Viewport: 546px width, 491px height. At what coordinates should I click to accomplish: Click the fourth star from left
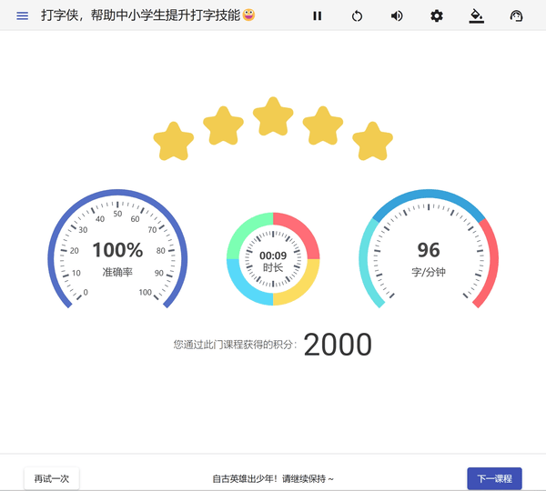click(323, 125)
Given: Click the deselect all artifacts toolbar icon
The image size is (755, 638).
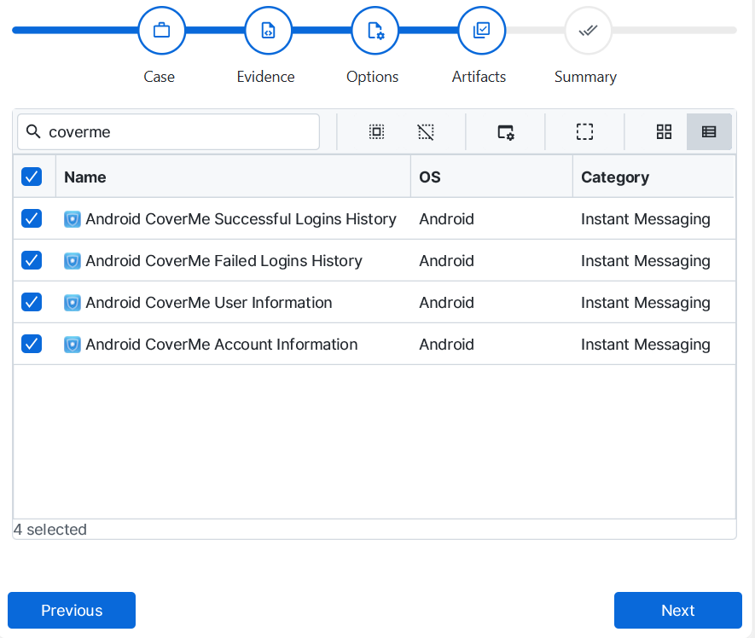Looking at the screenshot, I should pyautogui.click(x=426, y=132).
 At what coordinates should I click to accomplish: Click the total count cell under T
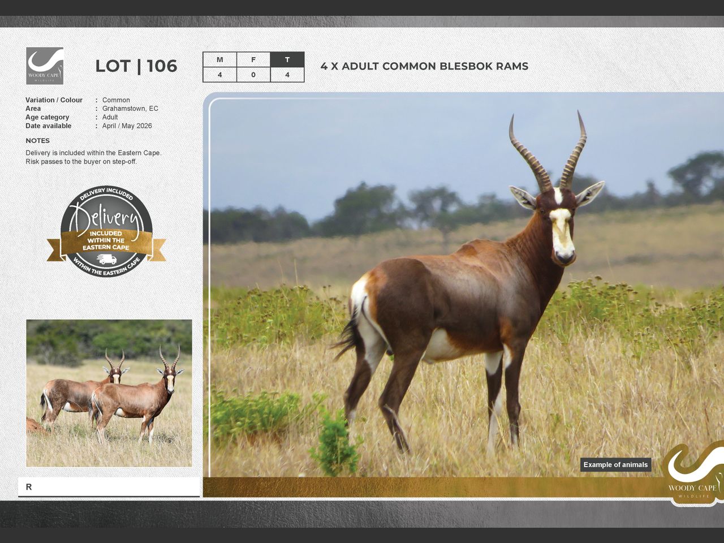[287, 75]
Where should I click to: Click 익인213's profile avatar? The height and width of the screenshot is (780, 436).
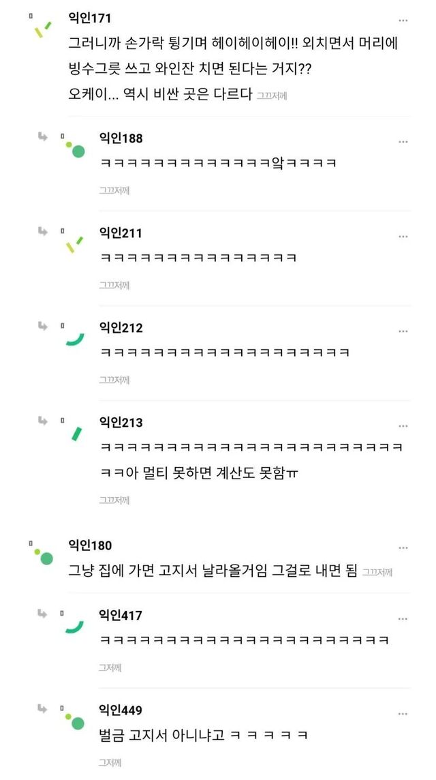click(75, 433)
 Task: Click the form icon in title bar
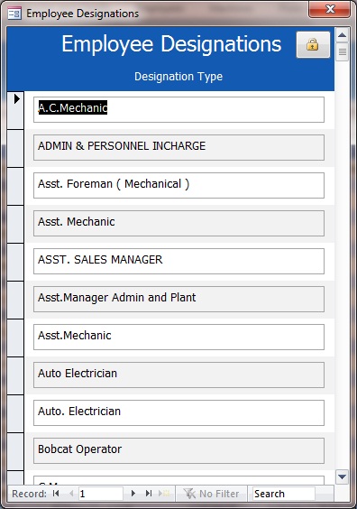pos(14,14)
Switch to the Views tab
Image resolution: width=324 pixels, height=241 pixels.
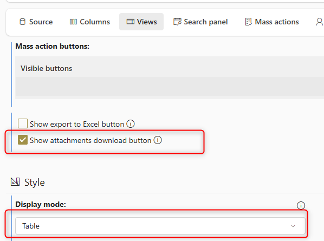point(141,22)
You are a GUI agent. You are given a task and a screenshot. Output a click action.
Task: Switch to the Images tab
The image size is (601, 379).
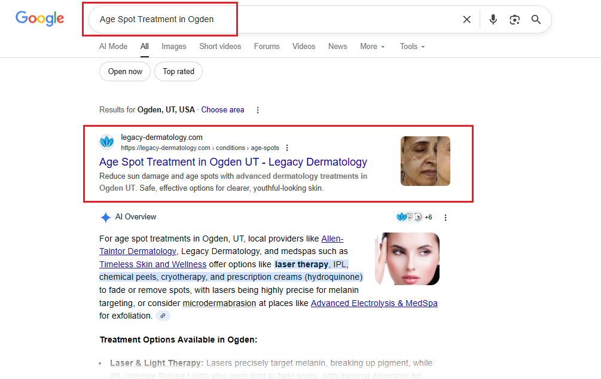(x=173, y=47)
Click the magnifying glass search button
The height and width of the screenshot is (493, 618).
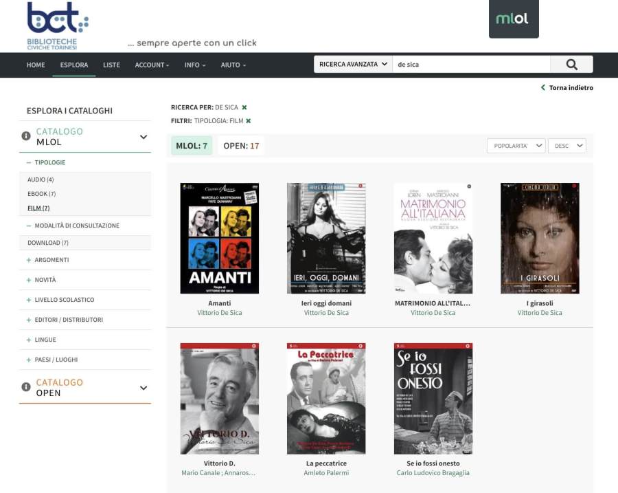pos(571,65)
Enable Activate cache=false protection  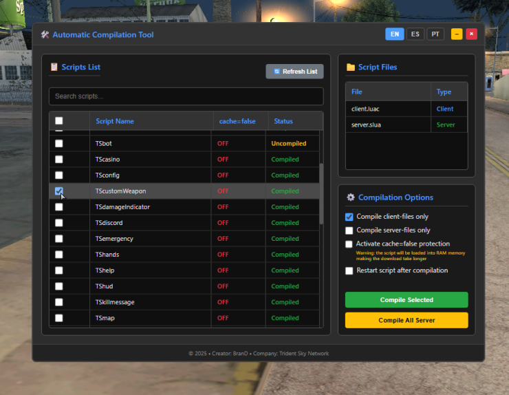[x=349, y=244]
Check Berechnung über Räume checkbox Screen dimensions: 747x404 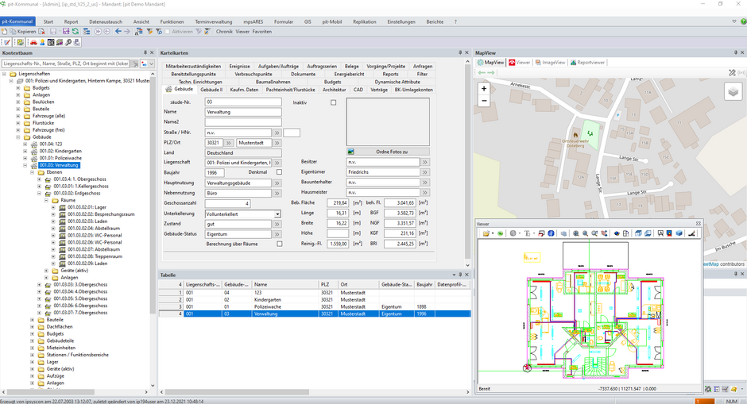[279, 244]
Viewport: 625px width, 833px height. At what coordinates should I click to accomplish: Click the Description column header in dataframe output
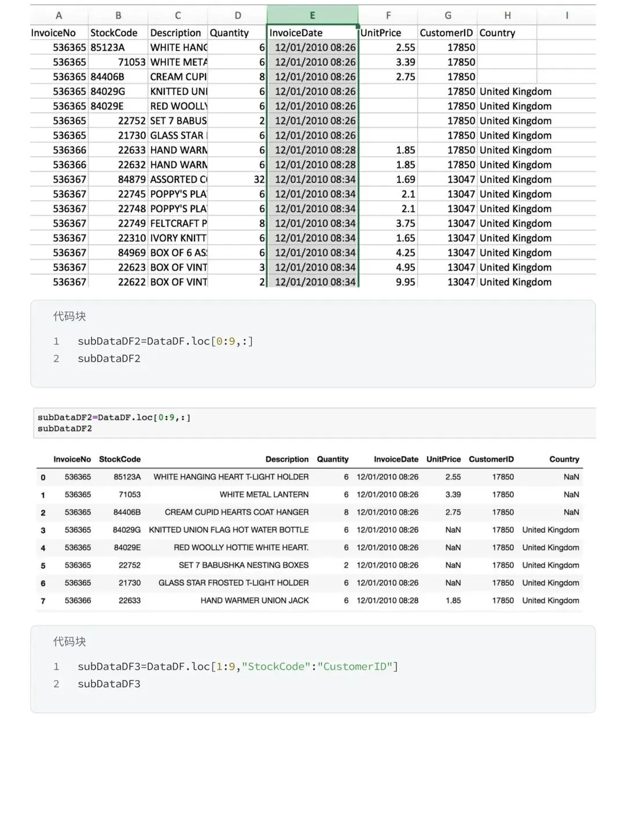pos(286,459)
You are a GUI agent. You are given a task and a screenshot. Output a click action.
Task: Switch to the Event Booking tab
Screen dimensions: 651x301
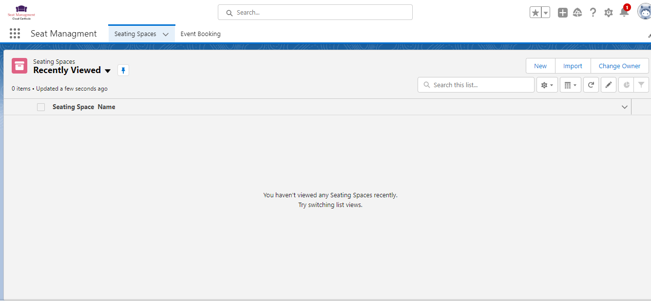[x=200, y=34]
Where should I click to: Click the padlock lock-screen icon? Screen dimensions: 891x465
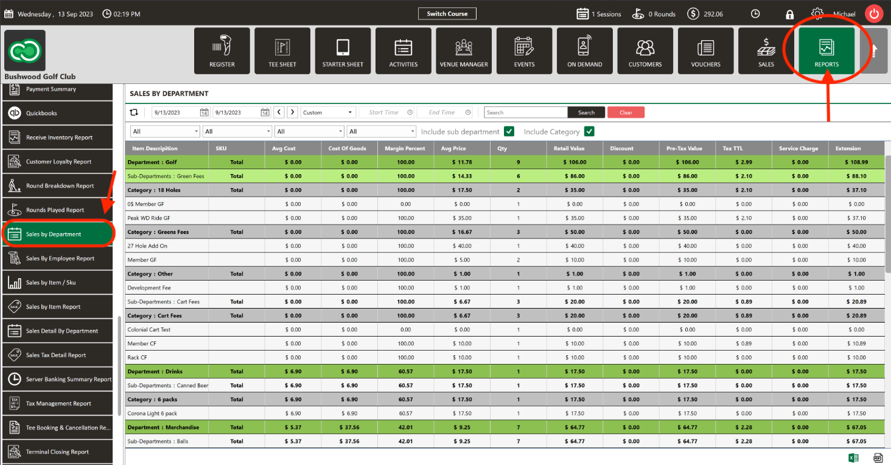point(789,14)
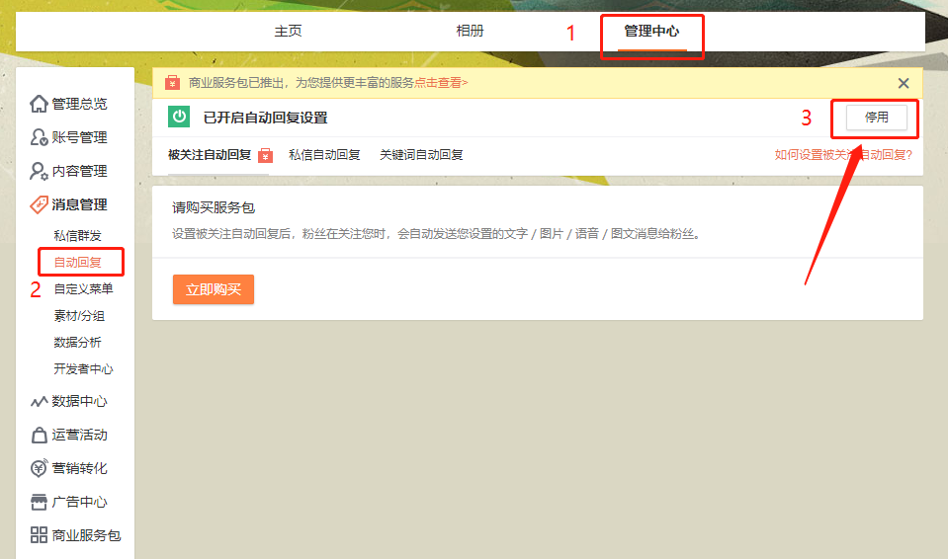
Task: Open the 相册 top navigation tab
Action: (470, 31)
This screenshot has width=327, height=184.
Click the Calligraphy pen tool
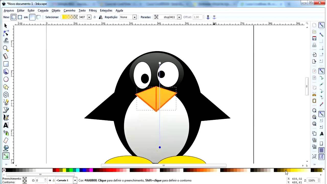pos(6,118)
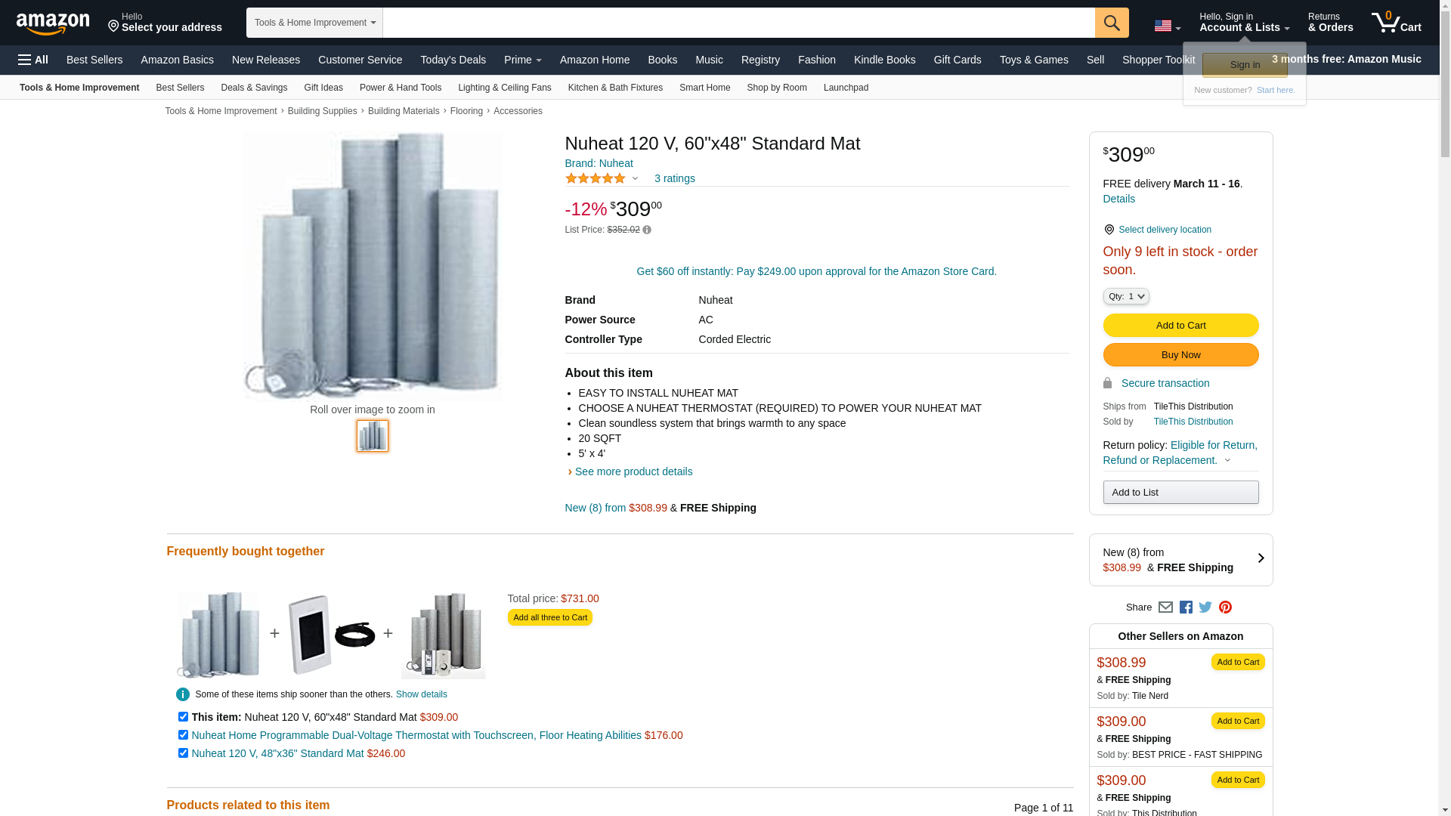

• **Work to complete**
Output only the lines running from the line with "Task: Switch to the Event Booking tab" through the last line of the entries above, inclusive, with pictures excluded.

• **Reply to the exercise**
Task: Switch to the Event Booking tab
Screen dimensions: 651x301
[x=200, y=34]
Where should I click to: Click the padlock lock-screen icon? Screen dimensions: 891x465
point(789,14)
Task: Open the 相册 top navigation tab
Action: (470, 31)
This screenshot has width=327, height=184.
Click the Calligraphy pen tool
pos(6,118)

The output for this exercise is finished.